La posición de Laclau está en las antípodas. Se nutre del enfrentamiento clasista, no de la amistad aristotélica. Sostiene que "el populismo se presenta a sí mismo como subversivo del estado de cosas existente y también como el punto de partida de una reconstrucción más o menos radical de un nuevo orden una vez que el anterior se ha debilitado". Es probable que esta sea la reconstrucción en la que piensan Zaffaroni y otros cuando proponen refundar jurídicamente la Argentina. Laclau describe la génesis de esta lógica al afirmar que un rasgo definitorio del populismo es el pasaje de la petición democrática al reclamo popular, una fase en la que "el pueblo" establece una frontera antagónica para enfrentar al poder. Así, la razón populista fractura la sociedad en "dos campos irreductibles" que disputan la hegemonía.

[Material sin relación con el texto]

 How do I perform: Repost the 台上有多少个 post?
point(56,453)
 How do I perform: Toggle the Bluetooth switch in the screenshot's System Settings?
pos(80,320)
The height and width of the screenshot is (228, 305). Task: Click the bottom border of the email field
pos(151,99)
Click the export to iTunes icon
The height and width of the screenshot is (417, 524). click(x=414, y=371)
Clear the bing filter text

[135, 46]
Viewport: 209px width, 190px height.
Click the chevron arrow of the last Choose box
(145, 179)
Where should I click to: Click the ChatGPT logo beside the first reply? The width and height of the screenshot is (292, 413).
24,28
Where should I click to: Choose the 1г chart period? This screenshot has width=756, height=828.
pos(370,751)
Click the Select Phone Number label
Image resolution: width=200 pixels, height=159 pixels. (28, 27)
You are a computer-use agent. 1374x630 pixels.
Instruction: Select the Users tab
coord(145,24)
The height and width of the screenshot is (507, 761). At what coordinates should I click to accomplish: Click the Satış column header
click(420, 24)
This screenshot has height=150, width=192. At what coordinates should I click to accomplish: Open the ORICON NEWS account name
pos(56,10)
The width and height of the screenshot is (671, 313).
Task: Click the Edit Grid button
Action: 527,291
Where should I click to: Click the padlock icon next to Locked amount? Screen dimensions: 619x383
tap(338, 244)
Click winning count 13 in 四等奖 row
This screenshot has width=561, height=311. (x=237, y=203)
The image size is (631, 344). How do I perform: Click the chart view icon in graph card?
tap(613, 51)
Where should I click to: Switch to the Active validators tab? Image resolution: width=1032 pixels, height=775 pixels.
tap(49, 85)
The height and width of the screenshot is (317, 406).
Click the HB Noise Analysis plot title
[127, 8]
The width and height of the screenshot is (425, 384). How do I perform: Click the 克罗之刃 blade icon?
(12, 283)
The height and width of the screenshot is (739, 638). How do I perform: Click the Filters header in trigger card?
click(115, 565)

Esta acechanza, sin embargo, no absuelve las responsabilidades. En lugar de sentir temor o ensayar piruetas oportunistas, las elites argentinas deberían asumir su falta de visión. La explosiva pobreza y el atraso educativo no pueden resultarles ajenos. Y el gobierno que probablemente concluya podría preguntarse si posee realmente valores, más allá del marketing que lo lleva a sostener hoy una política y mañana otra, según soplen los vientos de la opinión pública. Hay que bucear más profundo. La vuelta del peronismo, atravesado por impredecibles contradicciones, antes que una fatalidad parece un síntoma del desequilibrio nunca resuelto entre lo que promete la modernización y lo que sustrae la injusticia.